» Supplied data
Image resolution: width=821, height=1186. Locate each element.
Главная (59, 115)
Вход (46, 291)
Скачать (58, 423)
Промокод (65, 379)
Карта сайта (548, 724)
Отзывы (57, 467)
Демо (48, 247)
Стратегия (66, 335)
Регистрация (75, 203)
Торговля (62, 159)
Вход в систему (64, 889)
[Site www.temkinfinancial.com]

» Work task
Word for word, write out each of the records shown above.

» Written solution
Image resolution: width=821, height=1186. Locate each element.
Главная (59, 115)
Вход (46, 291)
Скачать (58, 423)
Промокод (65, 379)
Карта сайта (548, 724)
Отзывы (57, 467)
Демо (48, 247)
Стратегия (66, 335)
Регистрация (75, 203)
Торговля (62, 159)
Вход в систему (64, 889)
[Site www.temkinfinancial.com]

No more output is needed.